L’Agence favorise (gratuitement et de façon confidentielle) votre implantation en vous proposant une approche globale de votre projet : intégration dans le réseau local, offre foncière et immobilière, mobilisation des financements, ingénierie des ressources humaines (recrutement, formation), accueil de salariés et de leurs familles.
Le Syndicat SYNADIS nous informe que plusieurs nouvelles villes accueillent désormais des groupes de formation continue pour les « vendeurs conseils en produits biologiques ». En effet, dans la région Provence Alpes Côte d’Azur, un groupe a été ouvert à Marseille et à Fréjus. Celui de Montpellier devrait voir le jour courant novembre. Dans la région Sud Ouest, les villes de Bordeaux, Pau sont ouvertes depuis juin et un groupe à Toulouse a commencé le 14 octobre dernier. Rappelons que ces formations sont ouvertes (sous certaines conditions) à tous les magasins bio. Pour tous renseignements : SYNADIS: Tél. : 05 57 25 38 14
Selon le MDRGF (Mouvement pour les Droits et le Respect des Générations Futures) ces normes pourraient être de près de 40 fois supérieures à celles jusque là tolérées en France pour certaines molécules et certains aliments !
En effet, suite à une révision du règlement de 2005, une nouvelle législation de la Commission européenne vise à harmoniser les normes alimentaires dans toute l’UE. Ainsi, depuis le 1er Septembre, les Limites Maximales en Résidus (LMR) de pesticides dans certains aliments ont été modifiées et plusieurs centaines d’entre elles deviendraient dangereuses pour les consommateurs (analyse faite par Global 2000 et Greenpeace Allemagne). Un risque donc pour les consommateurs. La consommation de pommes, poires, raisins, tomates et poivrons pourrait désormais poser des risques pour notre santé, et notamment celle de nos enfants. « En augmentant le niveau des LMR, la Commission européenne nous entraîne vers une contamination toujours plus importante d’un nombre toujours plus grand de pesticides présents dans les aliments. L’UE doit revoir immédiatement ces limites que nous jugeons dangereuses » déclare Ulrike Kallee experte pour Greenpeace sur les produits chimiques.

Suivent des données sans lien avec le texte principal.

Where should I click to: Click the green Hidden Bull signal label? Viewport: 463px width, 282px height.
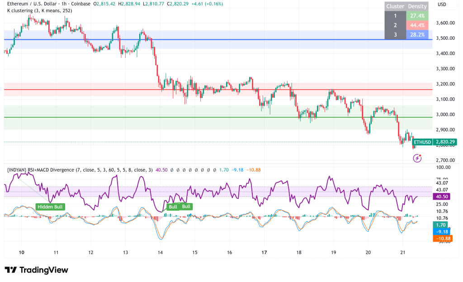coord(50,207)
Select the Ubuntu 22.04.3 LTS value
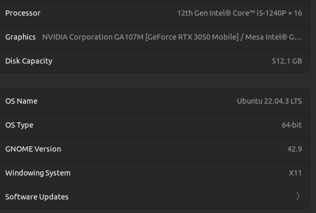The height and width of the screenshot is (213, 316). click(270, 101)
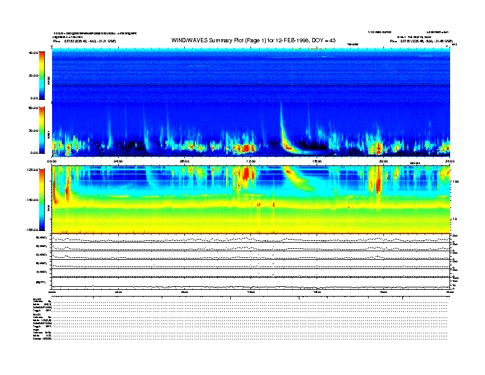Screen dimensions: 485x375
Task: Click the 00:00 time axis label under the RAD1 panel
Action: click(53, 161)
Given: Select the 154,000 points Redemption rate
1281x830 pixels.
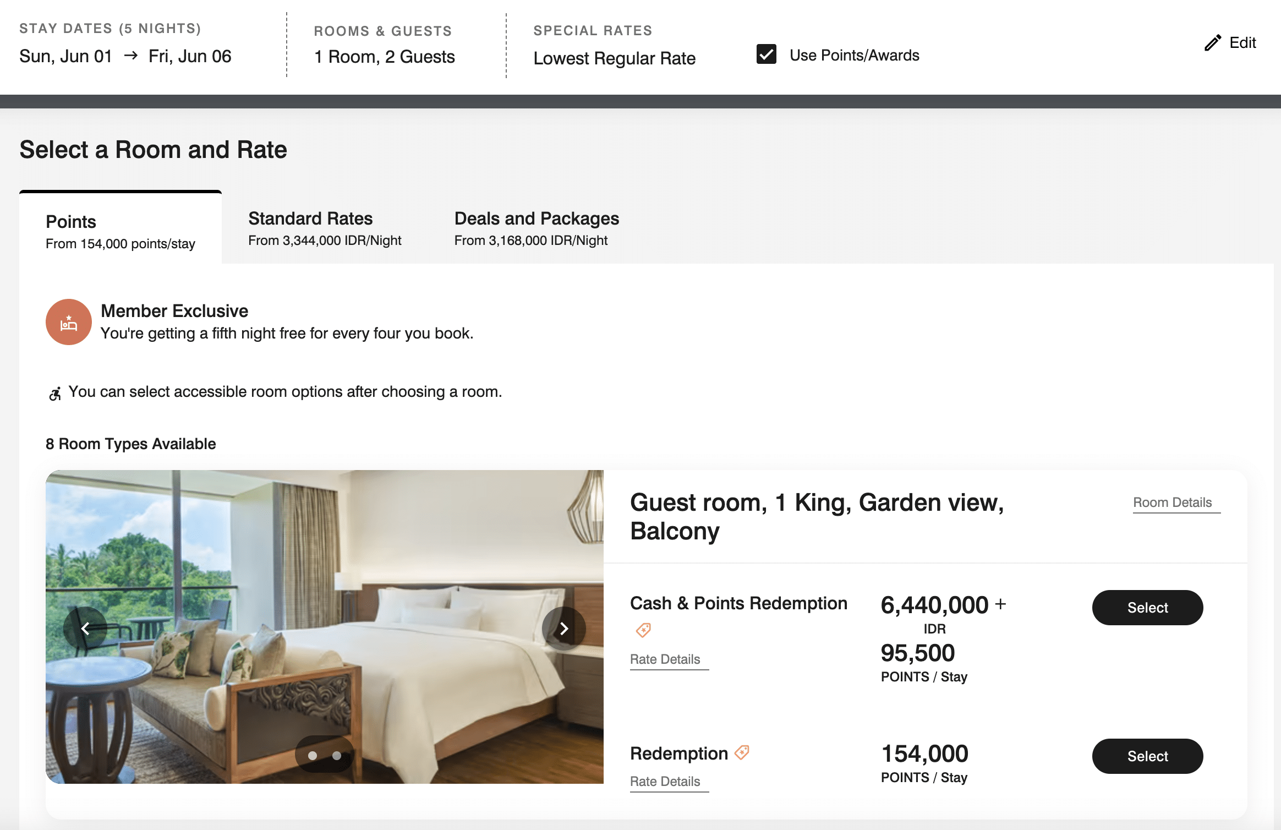Looking at the screenshot, I should pyautogui.click(x=1147, y=756).
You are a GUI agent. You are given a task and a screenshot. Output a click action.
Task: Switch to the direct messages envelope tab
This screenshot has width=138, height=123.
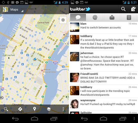(112, 17)
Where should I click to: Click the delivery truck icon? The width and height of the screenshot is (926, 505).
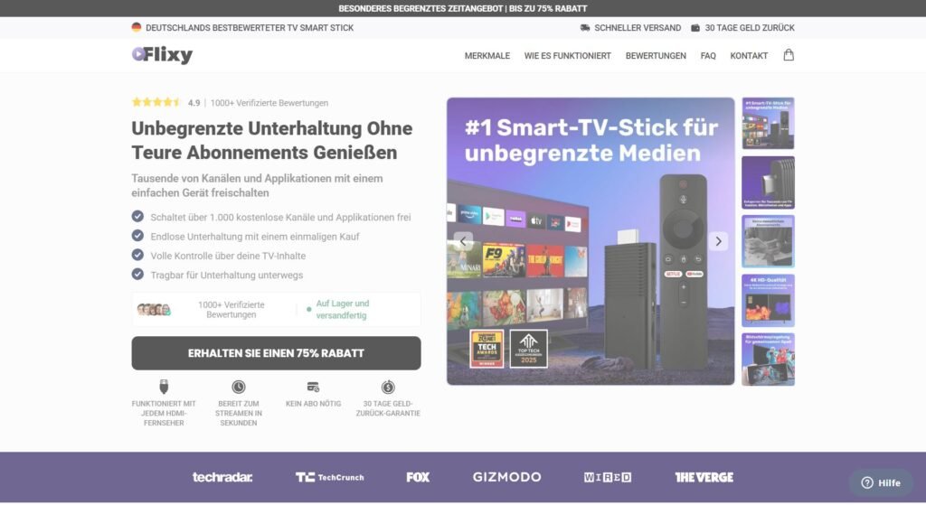(585, 28)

«Ainsi, après analyse et comparaison avec certaines LMR nationales aujourd’hui en vigueur en France et celles prévues par l’UE, nous avons pu constater qu’un consommateur risquait, à l’avenir, de consommer certaines molécules à des taux plus élevés. Par exemple, pour les agrumes, la molécule fénoxycarbe, considérée comme cancérigène probable et perturbateur endocrinien possible, serait tolérée à des taux 40 fois supérieurs par rapport à la valeur actuelle ! En effet, cette LMR spécifique passerait de 0,0500 mg/kg à 2 mg/kg! » précise François Veillerette, du MDRGF et administrateur de PAN Europe. Plus d’information : www.mdrgf.org
Une journée technico-économique sur le maraîchage bio a été organisée par le CORABIO dans l’Ain. L’objectif était de faire un point sur les débouchés et les coûts de production en légumes bio. Après, un panorama de la production et de la consommation auprès des 70 participants, des distributeurs ont pu exposer leurs difficultés quant à leur approvisionnement suite au développement du marché : à titre d’exemple, Yves Burellier, en charge des achats pour la plateforme des 10 magasins de l’Eau Vive, annonçait un accroissement du chiffre d’affaires fruits et légumes de 50% depuis l’an passé. Chaque entreprise expliquait combien il était important, pour elle, de s’approvisionner auprès de producteurs locaux pour diminuer les intermédiaires et ainsi rendre les légumes plus abordables pour les consommateurs. Aussi, c’est un moyen de se différencier de la grande distribution en valorisant le bio et le local, ou pour diminuer « l’empreinte écologique » des légumes proposés. Enfin, de nombreux maraîchers, des techniciens et des fabricants bio ont fait part de leur expérience pour tenter de convaincre le maximum de maraîchers à se reconvertir en bio.